Connection is not a random word for Roxanne Benjamin in this movie. It is exposed since the begining, when the couples have aggressive actions or behaviors that put the relationships in check. Who is the person you’ve been relating to for so long, who might they become, and how does that resonate with others? The synthesis of this powerful film is already witnessed from the first scene.

The filmmaker knows that – to evoke an escalating tension – she needs a public understanding of who these people were before and who they become afterwards. All have their particularities highlighted in the first half hour of the film. They are all human and real. Mom Ellie (Amanda Crew) overcome by a mixture of child-joy after a swinging party among friends, Dad Thomas (Carlos Santos) doubts his own ability to provide pleasure to his wife, while the couple of friends, Ben (Zach Gilford) and Margaret (Alisha Wainwright), are happy to get away from the city and their own painful lives, such as live with other people’s children without the responsibility of raising them.

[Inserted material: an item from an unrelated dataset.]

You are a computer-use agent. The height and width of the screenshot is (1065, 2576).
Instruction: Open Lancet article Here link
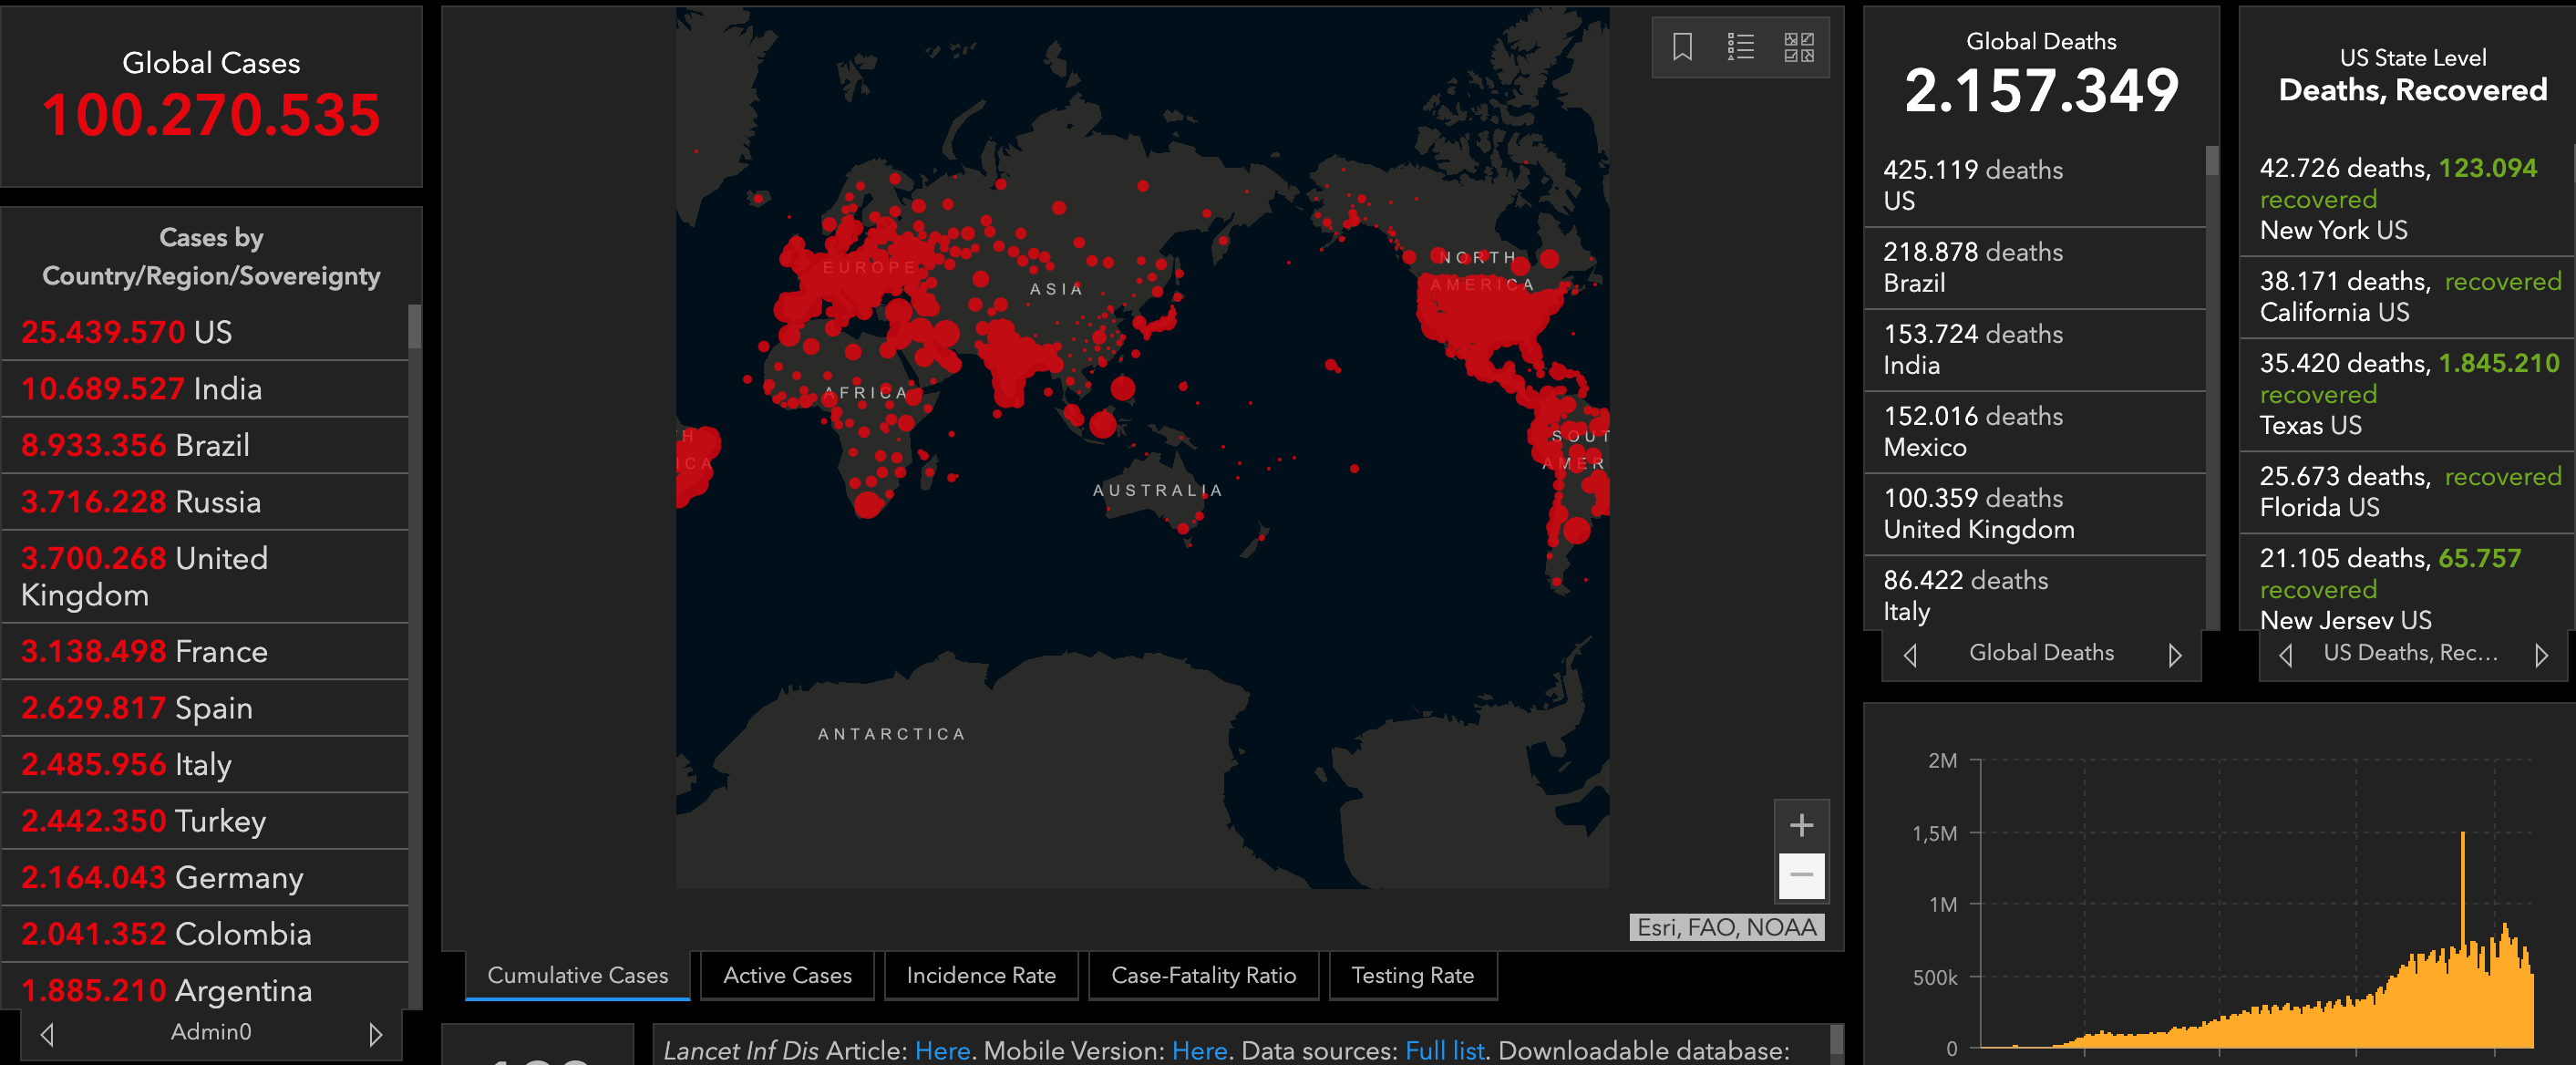point(942,1050)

It is the suggestion of a strong and bright light coming from the dark that disturbs the environment. Lucy (Briella Guiza) and Spencer (David Mattle) are the only ones who can see the light. In a way, the child’s contact with horror was always present with a mixture of enthusiasm, admiration and naivety – whether faced with a monster or a supernatural presence. Roxanne, the director, is interested in the first suggestion of this contact and how it affects them, but without forgetting the people who will perceive this moment too.

Zach Gilford excels and serves as the bridge between ordinary and supernatural weirdness – being able to tell the difference between a couple of friends having a natural problem in a relationship to a children’s violent problem. It is through his eyes, at first, that the premeditated horror appears. A horror that couldn’t be human.